The Importance of Practice-based Development for Sustaining Agile Change
(Из ленты Ivar Jacobson International » Ivar Jacobson International)
Most software development teams rarely lack access to defined techniques or processes, but information can
quickly build to become unwieldy, providing teams with too much information, and often with far too much “friction”
and “noise” – with people using different terminology for similar ideas, or indeed the same terminology for different
ideas, causing unnecessary debate and confusion and distracting everyone from the primary goal of adding value
to the software product.
Often the most valuable nuggets of professional practice become buried and lost inside other larger descriptions
of apparently highly prescriptive processes, which considered as a whole are heavy-weight, impractical for many
purposes, and become unpopular and discredited over time.
While it is critical that local empowerment of teams are able to adopt the practices that will work best for their team,
at the organisational level there are many drivers and benefits that require commonality of language and approach.
These include effective communication with stakeholders, transparency of project status and progress for the purpose
of governance, as well as project continuity and sustained improvement — despite change-overs in suppliers,
contractors and employees over time.
Many organisations struggle with recognizing and implementing cohesive delivery cultures and approaches across
many types of projects that have their own internal challenges and structures.

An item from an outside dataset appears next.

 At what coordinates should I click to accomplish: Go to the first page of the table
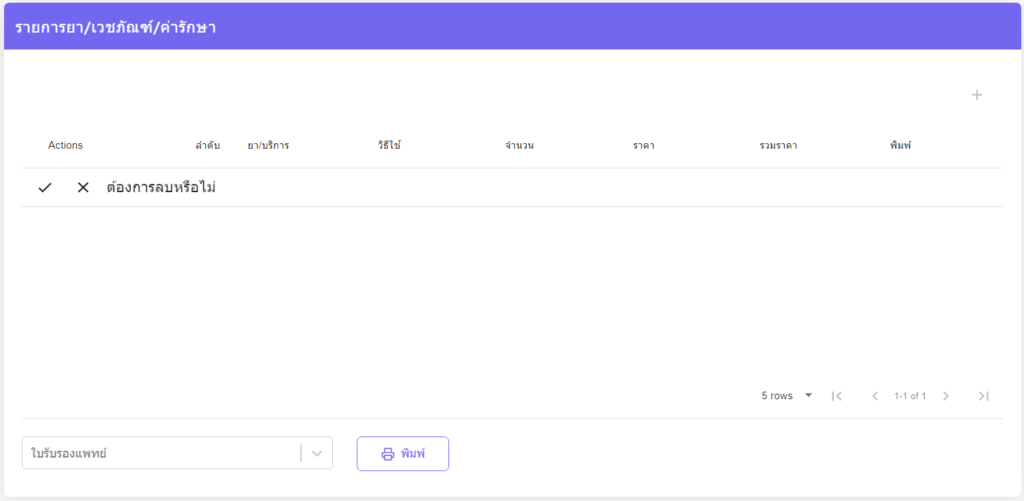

Effective work practices can be lost to faddism. Dr. Ivar Jacobson, chairman of Ivar Jacobson International and a
father of modern business engineering, is often quoted as saying that software development is as trendy as the
fashion industry.
“Instead of a true engineering discipline for software, what we see today is a tendency to adopt
new ideas based on popular fashion rather than appropriateness; a lack of a sound, widely accepted
theoretical basis; a huge number of methods, whose differences are little understood; a
lack of credible experimental evaluation and validation; and a split between industry practice and
academic research.” Real Software Engineering by Ivar Jacobson and Ed Seidewitz
There must be a better way
What if we had some common ground — a common terminology that describes the things that are fundamentally
true and critically important for all software development? A way to share and combine good ideas and practices
from many sources within this shared common framework? An improved way would drive a consistent approach and
delivery across an organisation and enable flexibility of use across teams.